Passage for review:
At the tail-end of my pregnancy with Lucy, Tom and I met up with the sweetest doula-in-training, to see if she would be a good fit as our birth doula. We clicked right away with Tabitha– she was warm, personable, comfortable, and overall, super encouraging about our out-of-hospital birth. We talked for a long time (way longer than our 30 minute scheduled meeting), and I had several more (long) conversations with her via phone as well, as the pregnancy continued on.
She actually never had the chance to be at Lucy’s birth, since Lucy came so unexpectedly early and fast, but somehow that morning, Tabitha knew something might happen. She texted me in the early morning, probably an hour or two after my contractions had started, to let me know she had another birth that morning but would be available for anything I needed later. I never did get to text her back, but her sweet, motherly soul somehow intuited that I was in labor and going to give birth. Amazing. We talked and met up a few times after the birth, and she proclaimed me a birthing warrior and hoped I would have Irish twins every year (ha!).
I remember the morning she emailed the birth announcement for her tenth child, Sebastian. He was born the day after my birthday, and I quickly wrote back to congratulate her. I told her I loved the name they chose, and it had been at the top of our list if Lucy was a boy. And then I told her we were unexpectedly pregnant again, and she was ecstatic for us, and so, so encouraging. She’s just one of those rare people who exude calm, love, and peace pretty much all the time. Oh, and she is the mother of 11 kids, making it look easy somehow.

Information given:
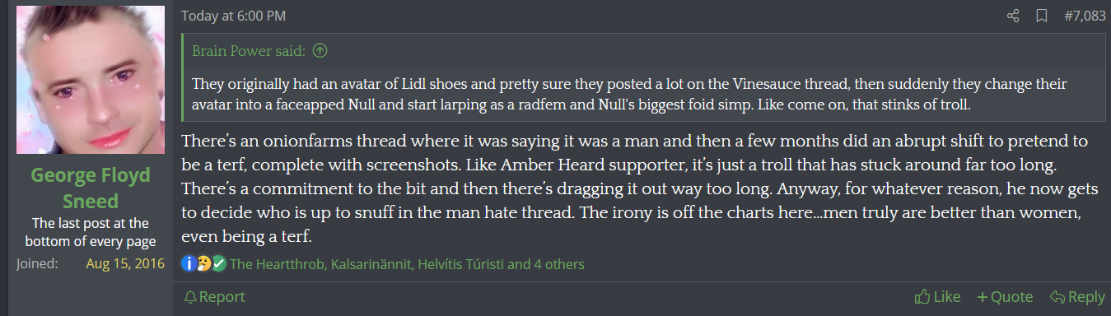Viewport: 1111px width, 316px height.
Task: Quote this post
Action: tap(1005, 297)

--

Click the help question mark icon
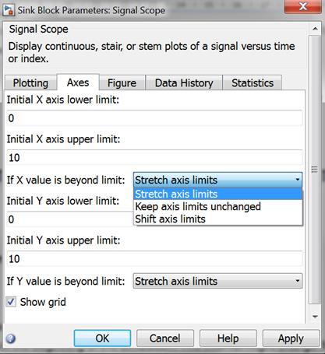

...

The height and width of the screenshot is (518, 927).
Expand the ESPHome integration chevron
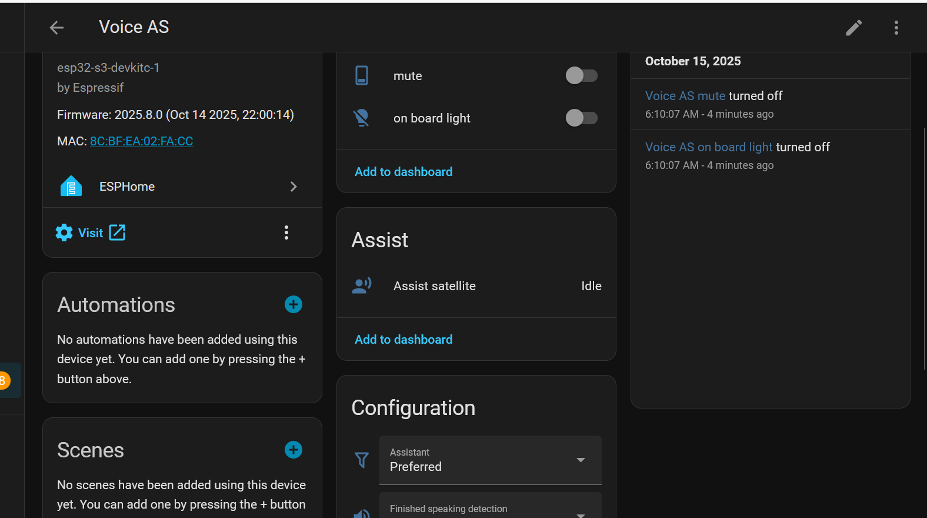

Work item:
In the passage about the doula, what was the name of her tenth child?

Solution:
Sebastian